El presidente de Estados Unidos, Donald Trump, acusó a Canadá de perjudicar deliberadamente a empresas estadounidenses y calificó al Gobierno canadiense como el más difícil e intransigente con el que ha negociado. A través de su red Truth Social, Trump afirmó que Canadá ha perjudicado durante décadas a Estados Unidos mediante elevados aranceles y aseguró que ha impuesto tarifas de hasta un 400 % a productos de agricultores estadounidenses.
Trump sostuvo que Canadá ha llevado a la quiebra a muchas empresas estadounidenses magníficas, sin presentar detalles que respalden esa afirmación. Los nuevos ataques de Trump contra Canadá se producen después de que Washington impusiera aranceles del 50 % a unos 20.000 millones de dólares en productos canadienses, tras el fracaso de las negociaciones entre ambos gobiernos.

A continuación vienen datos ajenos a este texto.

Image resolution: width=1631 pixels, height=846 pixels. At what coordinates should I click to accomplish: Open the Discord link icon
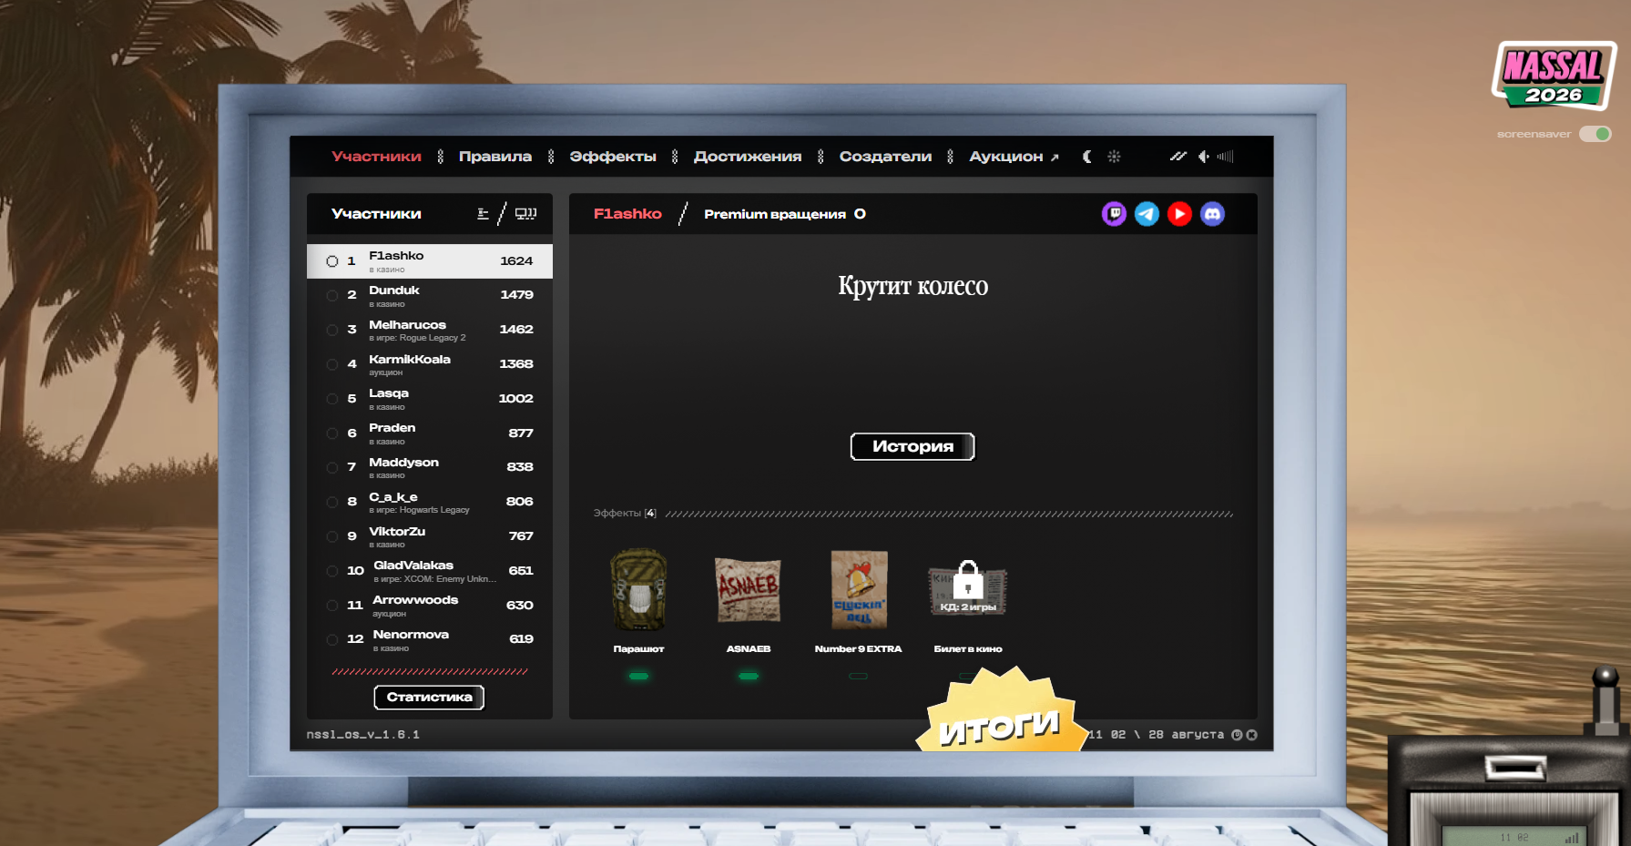click(x=1212, y=214)
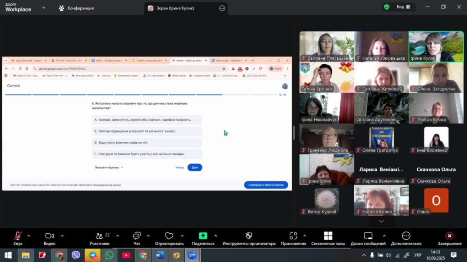The image size is (467, 262).
Task: Click the Далі next button
Action: point(195,167)
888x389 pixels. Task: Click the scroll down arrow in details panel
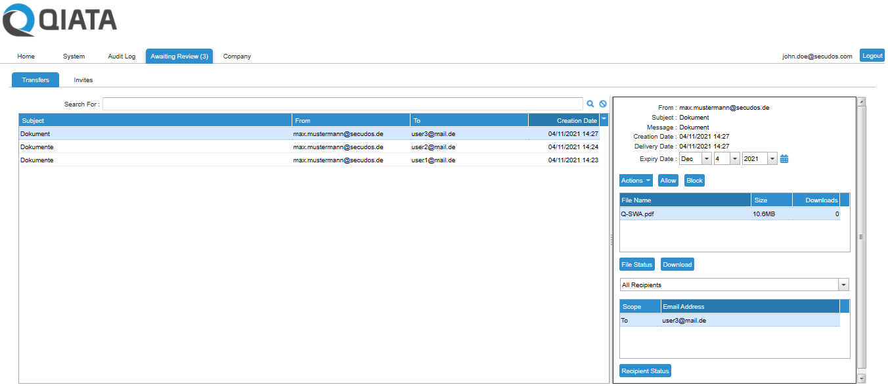pos(862,378)
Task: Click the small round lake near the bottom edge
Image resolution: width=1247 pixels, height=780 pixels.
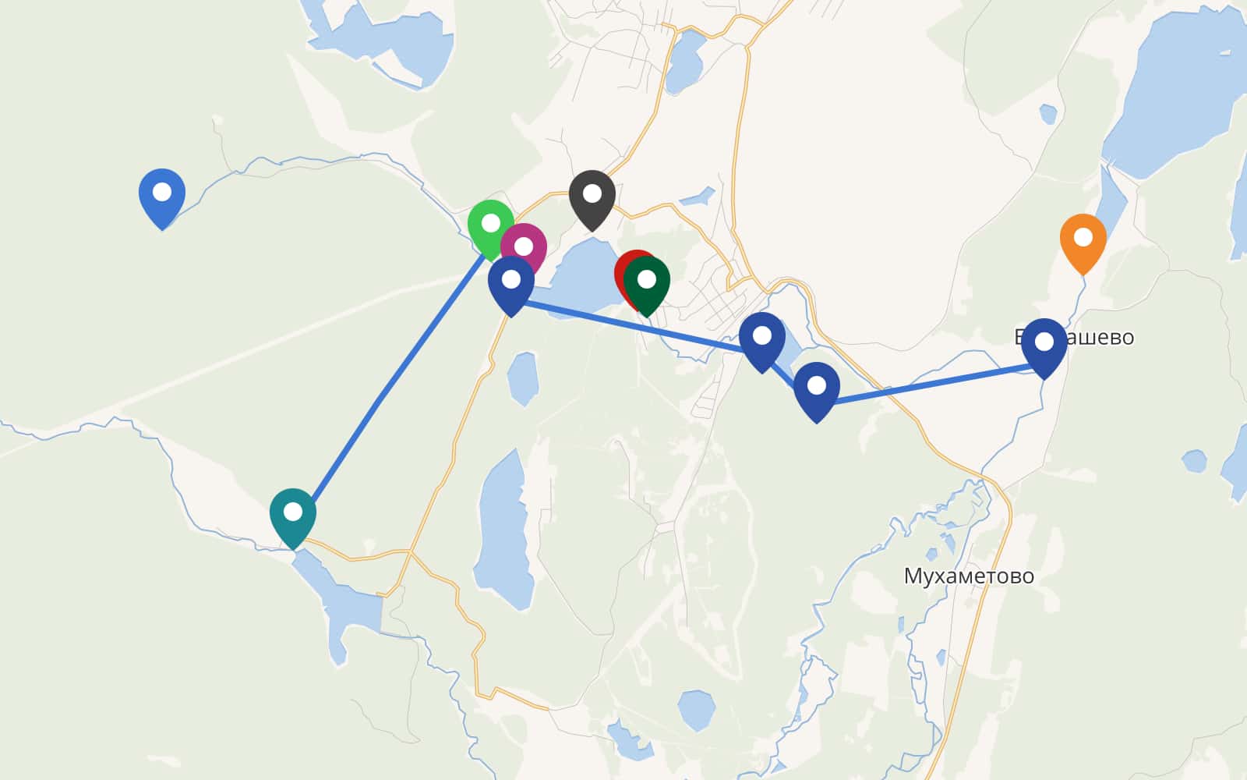Action: click(x=696, y=710)
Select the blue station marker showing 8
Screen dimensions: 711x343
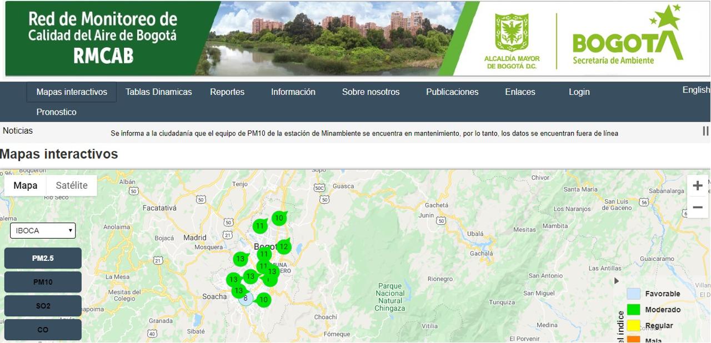pyautogui.click(x=246, y=299)
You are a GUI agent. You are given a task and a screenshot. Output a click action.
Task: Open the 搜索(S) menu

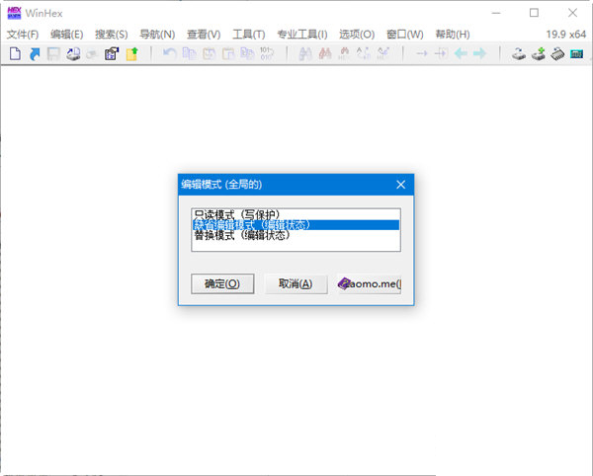[x=109, y=34]
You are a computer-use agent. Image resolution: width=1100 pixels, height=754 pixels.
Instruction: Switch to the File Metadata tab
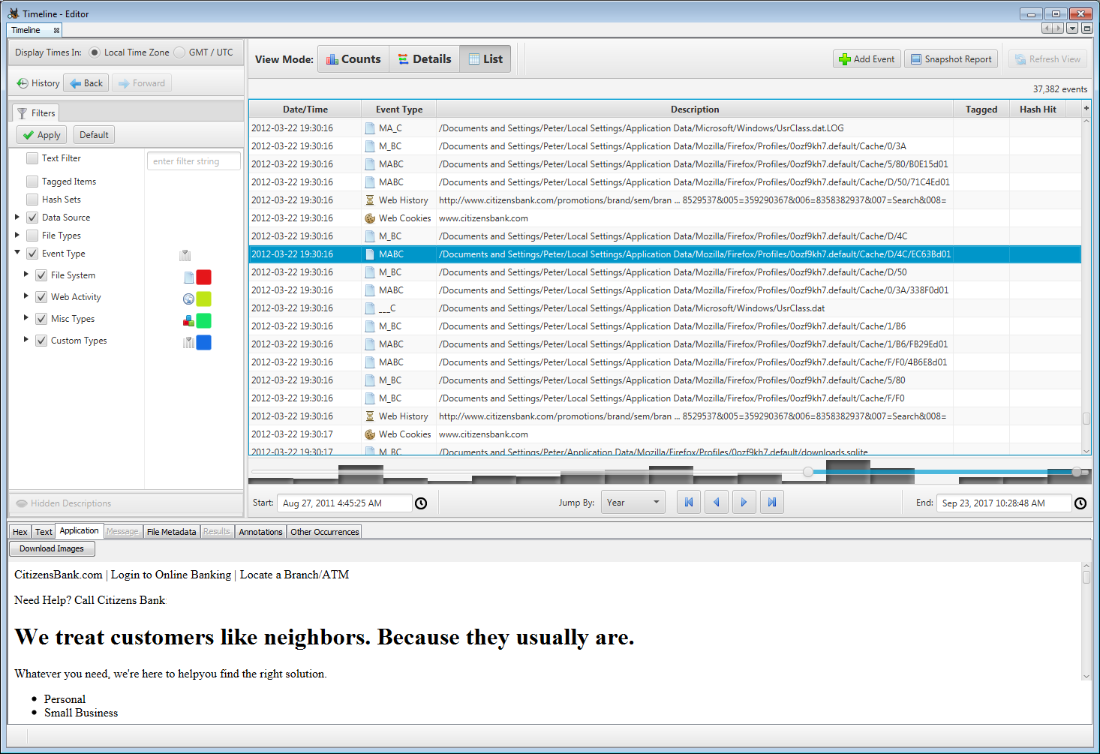(171, 531)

Consecuencias de la guerra comercial
Trump también acusó a Ottawa de haber bloqueado durante años la certificación de aviones Gulfstream y aseguró que Canadá buscaba favorecer a un competidor nacional para controlar el mercado. El presidente estadounidense afirmó que Estados Unidos ha perdido, en promedio, 60.000 millones de dólares anuales durante la última década en su relación comercial con Canadá.
Las represalias canadienses están previstas para comenzar el 8 de septiembre, mientras Trump ha amenazado con elevar al 50 % los aranceles sobre vehículos, piezas y acero procedentes de Canadá a partir del 1 de enero de 2027. El Gobierno de Canadá ha rechazado las acusaciones de Washington y ha defendido sus políticas comerciales como medidas destinadas a proteger los intereses económicos nacionales.
La disputa también ha adquirido un componente político, ya que Trump ha utilizado en reiteradas ocasiones la expresión estado 51 para referirse a Canadá, una idea que ha sido rechazada tanto por el Gobierno canadiense como por amplios sectores de la población del país. Las declaraciones han contribuido a aumentar la tensión diplomática entre Washington y Ottawa.
Canadá y Estados Unidos enfrentan el desafío de evitar que la disputa comercial termine afectando una relación económica construida durante décadas. Por ahora, las declaraciones de Trump y las respuestas de Ottawa apuntan a una etapa de mayor confrontación, con los aranceles como principal herramienta de presión entre ambos gobiernos.